=== Görev Ayrıntıları ===
İşletmelerin hayatta kalmak için ihtiyaç duyduğu üç temel unsuru anlatan aşağıdaki yazıdan "Sanayicinin varlığını devam" ifadesinden "edebilme gücü vardır." ifadesine kadar olan bölümü harfi harfine aktarın.

=== Sayfa Alıntısı ===
╭──
Businessweek
Bloomberg Businessweek Türkiye dijital dergisine aboneliğiniz boyunca tam erişim sağlayabilirsiniz. Abone Ol

İş Dünyası

Hayatta Kalmak İçin Üç Temel İhtiyaç
İşletmelerin üretime devam edebilmesi ve işleri büyütebilmesi için, hammadde, enerji ve finansman üçlüsüne her daim erişebilmesi gerekiyor
  • 20 Nisan 2024 13:40
  • Dr. Ali Yürüdü
Hayatta Kalmak İçin Üç Temel İhtiyaç

İş hayatında patron kademesinde “işleri büyütelim” kararı almak; işletmenin geleceği için oldukça önemli bir adımdır ve dikkatli planlanması gerekir. Öylesine söylenmiş olma ihtimali yoktur. Ortada büyüyen ya da büyümesi beklenen bir talep vardır. Ancak burada “işleri büyütelim” kararı aşamasına geçmeden önce; sanayici açısından mevcudiyetin nasıl korunduğuna değineceğim.


Sanayicinin varlığını devam ettirebilmesi için üretiminin sürekli olması gerekir. Üretimin sürekliliği için ise, deyimi yerindeyse üç temel gıda maddesine her daim erişebilmesi gerekir. Bunlardan ilki; hammadde, ikincisi finansman, üçüncüsü ise enerjidir. Bu üç temel gıda maddesine içinde bulunduğu koşullardan daha avantajlı olarak erişebilen ve parasını ödeme gücüne sahip her işletmenin hayatta kalma ve hatta rekabet edebilme gücü vardır.
╰──
=== Veri Bölümü ===
╭──
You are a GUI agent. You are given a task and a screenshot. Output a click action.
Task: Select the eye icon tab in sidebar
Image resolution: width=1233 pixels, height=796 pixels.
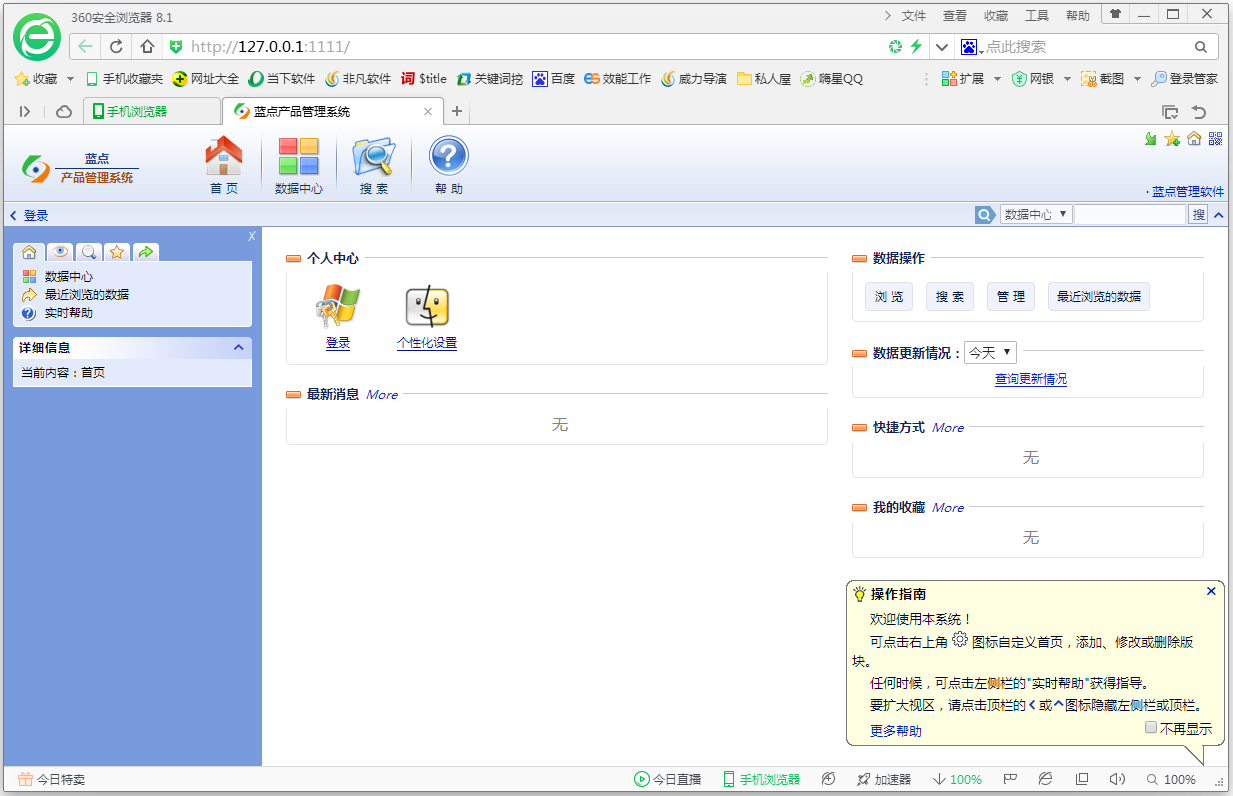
╰──
=== Alıştırma Sonucu ===
Sanayicinin varlığını devam ettirebilmesi için üretiminin sürekli olması gerekir. Üretimin sürekliliği için ise, deyimi yerindeyse üç temel gıda maddesine her daim erişebilmesi gerekir. Bunlardan ilki; hammadde, ikincisi finansman, üçüncüsü ise enerjidir. Bu üç temel gıda maddesine içinde bulunduğu koşullardan daha avantajlı olarak erişebilen ve parasını ödeme gücüne sahip her işletmenin hayatta kalma ve hatta rekabet edebilme gücü vardır.